Sprinkles

Tuesday, February 22, 2005

Her Real Name was Iris.....

Our friend F (Frankie) passed away at 5:30 this morning. Thankfully, gracefully... her tired body just gave in and gave out. Frankie's real name was Iris. When I first met her, I asked how she got to be called Frankie...... she told me that it was so long ago that she didn't remember.

As I got to know Frankie better (or as much as she would allow anyone to know her) I sort of figured out that with her love of language and words, there was no way she would've forgotten how she came about to have that nickname. I didn't question her again about it..... I just figured that it was something she'd rather not share.

Tomorrow would've been Frankie's birthday..... her 75th, I believe. Her children are taking care of whatever funeral services or memorial will be given for their mother. Any arrangements they make will more than likely be very simple and without fuss. Come to think of it, that's how Frankie lived her life: simply, without fuss.

Frankie had very little tolerance for ignorance, apathy, laziness, hatefulness. She would seethe when she saw The Powers That Be in this world labeling people into categories, such as black, white, Asian.... and she'd scream when she saw "Other" on any sort of application. She stood by the belief that "We are all really just one color."
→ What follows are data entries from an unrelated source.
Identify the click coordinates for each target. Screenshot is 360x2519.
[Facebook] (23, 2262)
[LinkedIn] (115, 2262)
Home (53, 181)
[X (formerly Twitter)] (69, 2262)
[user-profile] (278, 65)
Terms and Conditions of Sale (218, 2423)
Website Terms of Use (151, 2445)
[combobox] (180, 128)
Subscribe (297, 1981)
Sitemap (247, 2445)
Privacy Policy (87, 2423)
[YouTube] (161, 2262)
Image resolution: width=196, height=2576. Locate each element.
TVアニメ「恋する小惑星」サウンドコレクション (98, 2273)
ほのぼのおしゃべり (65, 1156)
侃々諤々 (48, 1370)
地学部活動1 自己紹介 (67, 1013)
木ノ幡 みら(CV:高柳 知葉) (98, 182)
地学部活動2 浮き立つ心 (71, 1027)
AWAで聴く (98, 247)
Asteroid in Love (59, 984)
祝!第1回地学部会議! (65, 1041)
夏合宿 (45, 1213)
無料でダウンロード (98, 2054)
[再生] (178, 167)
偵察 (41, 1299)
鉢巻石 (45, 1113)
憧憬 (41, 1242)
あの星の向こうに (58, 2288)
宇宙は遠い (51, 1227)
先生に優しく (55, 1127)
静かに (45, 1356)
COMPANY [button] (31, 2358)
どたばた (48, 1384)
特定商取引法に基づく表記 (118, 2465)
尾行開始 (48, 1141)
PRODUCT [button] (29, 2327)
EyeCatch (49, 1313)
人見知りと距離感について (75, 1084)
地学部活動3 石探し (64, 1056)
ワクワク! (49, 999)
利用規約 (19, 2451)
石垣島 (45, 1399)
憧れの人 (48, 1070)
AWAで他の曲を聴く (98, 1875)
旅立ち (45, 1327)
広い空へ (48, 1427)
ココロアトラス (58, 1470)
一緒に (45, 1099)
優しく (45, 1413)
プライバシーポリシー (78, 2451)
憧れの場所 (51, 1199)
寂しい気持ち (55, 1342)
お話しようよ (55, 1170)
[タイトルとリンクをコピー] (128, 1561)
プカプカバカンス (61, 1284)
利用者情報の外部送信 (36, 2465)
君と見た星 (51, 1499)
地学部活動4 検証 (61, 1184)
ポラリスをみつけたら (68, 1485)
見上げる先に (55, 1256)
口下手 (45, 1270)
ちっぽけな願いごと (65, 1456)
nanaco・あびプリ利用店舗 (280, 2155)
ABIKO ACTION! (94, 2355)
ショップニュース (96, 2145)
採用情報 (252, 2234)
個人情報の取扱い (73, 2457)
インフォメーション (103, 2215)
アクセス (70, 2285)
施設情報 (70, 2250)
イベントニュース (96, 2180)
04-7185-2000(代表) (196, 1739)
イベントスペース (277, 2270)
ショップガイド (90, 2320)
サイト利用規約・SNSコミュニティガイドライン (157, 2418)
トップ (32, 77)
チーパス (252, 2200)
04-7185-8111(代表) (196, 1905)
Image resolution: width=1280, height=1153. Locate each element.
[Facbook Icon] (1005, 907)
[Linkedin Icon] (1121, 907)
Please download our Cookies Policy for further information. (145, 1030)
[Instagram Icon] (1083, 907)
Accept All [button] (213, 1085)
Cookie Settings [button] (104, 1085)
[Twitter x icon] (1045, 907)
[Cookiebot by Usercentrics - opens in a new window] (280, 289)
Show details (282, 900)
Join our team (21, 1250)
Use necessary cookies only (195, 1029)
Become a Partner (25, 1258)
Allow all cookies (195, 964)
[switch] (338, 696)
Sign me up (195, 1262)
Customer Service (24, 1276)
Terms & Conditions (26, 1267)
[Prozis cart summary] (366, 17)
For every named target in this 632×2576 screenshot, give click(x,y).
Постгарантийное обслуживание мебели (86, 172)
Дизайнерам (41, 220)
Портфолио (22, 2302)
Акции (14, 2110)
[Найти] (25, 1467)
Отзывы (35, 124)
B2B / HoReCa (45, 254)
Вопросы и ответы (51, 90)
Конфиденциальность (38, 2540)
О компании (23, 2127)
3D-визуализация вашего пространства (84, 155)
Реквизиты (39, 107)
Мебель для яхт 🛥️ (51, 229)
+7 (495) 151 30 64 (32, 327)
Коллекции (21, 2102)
Frankie would "tsk, tsk" at people she knew who refused to learn, refused to "saddle their own horse," as she would say. She believed that we were put on this planet to learn as much as we dared, not merely take up as much space as we cared.

Little lessons..... all those little Frankie-isms that would come out in our conversations and become lessons. People who didn't know her looked at her and saw a little old lady on the outside without ever giving themselves a chance to see just how young and astute and "with it" she was on the inside.

Frankie used to call my husband Darlin'........ when she called him that, she sounded like a southern belle, shortening the ing in "darling" so it sounded as if she'd been born in Alabama, rather than in London. Few people even knew that Frankie was born in Britain... she shared that story with only very good friends.

I was awake at 5:30 this morning. AngelBoy woke me up by pounding his paw on the laundry room door. I got out of bed and let both AngelBoy and ShadowBaby out onto the screen-porch. It seemed a little stuffy in the house and I went down the hallway by the TV room to turn on the air-conditioning. I didn't put the light on.... I just stood there and tweaked the thermostat a teeny bit till the unit clicked on.

As I stood there in the dark, I could've sworn that someone else was there. I am never, ever afraid in this house and I walk around in the dark all the time without so much as a thought. This morning, however, it just seemed as if I wasn't alone in that dark hallway. I even peeked into the TV room and my husband's computer room, to see if he had gotten out of bed. Both rooms were empty. The air-conditioning clicked on and I rushed back to bed..... when I got under the covers, I was tempted to wake up my husband and tell him that I thought someone else was in the house.

But that sounded so silly. My rational mind knew there was no one else in this house. I just got under the covers and got as close to my husband as I could get and fell back to sleep till nearly 9:00 this morning. When Frankie's daughter-in-law called us at 9:30 to tell us that Frankie had passed away at 5:30, I didn't even remember those minutes in the hallway. It didn't pop back into my mind till later on this morning when I again went to the thermostat to adjust it.

Only then did I remember feeling as if someone had been in the house earlier this morning.... just a little bit after AngelBoy woke me up at 5:30. Makes you wonder...... after someone passes away, do they pass by places they've been to on their way to their final destination?

Frankie would know the answer to that question now. I imagine that she now knows the answers to a lot of questions that the rest of us can only think about.